▸ **WRITTEN TASK**:
Copy the stretch from "Given: Select tap area B in the preview" through "Looking at the" with "tap area" changed to "touch zone" and nothing else altered. Give only those lines.

▸ **SOURCE MATERIAL**:
——————————

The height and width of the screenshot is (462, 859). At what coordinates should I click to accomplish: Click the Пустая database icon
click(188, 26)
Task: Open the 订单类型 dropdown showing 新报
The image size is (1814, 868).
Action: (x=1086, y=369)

——————————

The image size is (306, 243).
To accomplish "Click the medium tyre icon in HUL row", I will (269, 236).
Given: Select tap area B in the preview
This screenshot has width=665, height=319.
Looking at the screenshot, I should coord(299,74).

——————————

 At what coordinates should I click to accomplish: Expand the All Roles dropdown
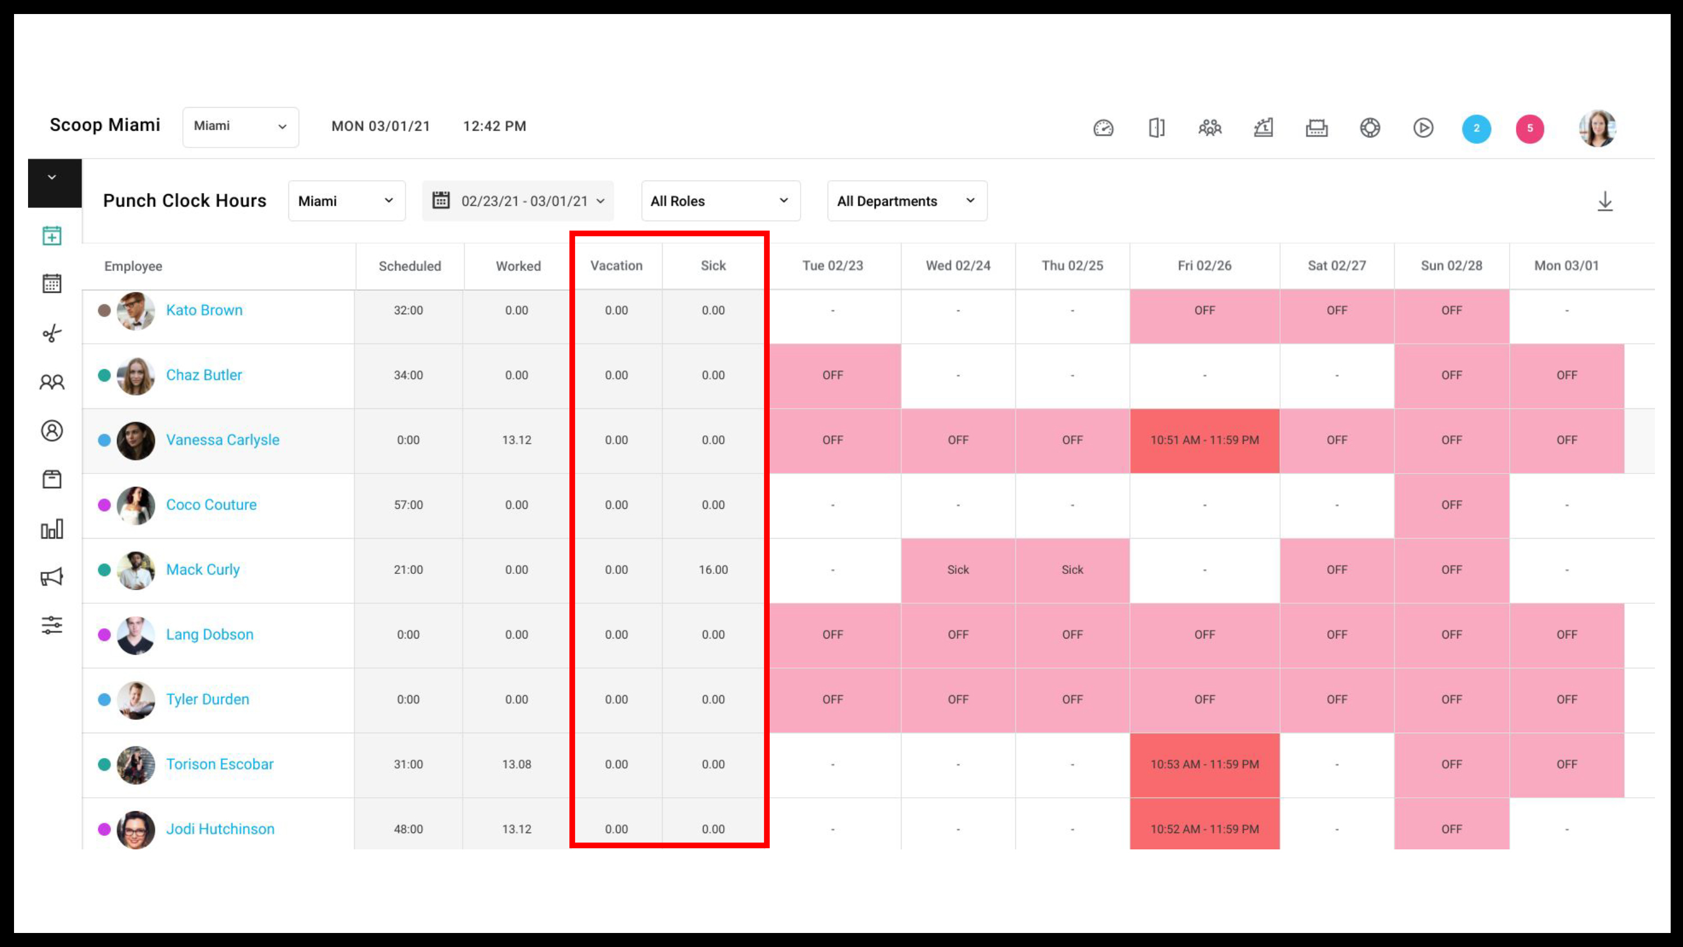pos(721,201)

——————————

▸ **COMPLETED EXERCISE**:
Given: Select touch zone B in the preview
This screenshot has width=665, height=319.
Looking at the screenshot, I should coord(299,74).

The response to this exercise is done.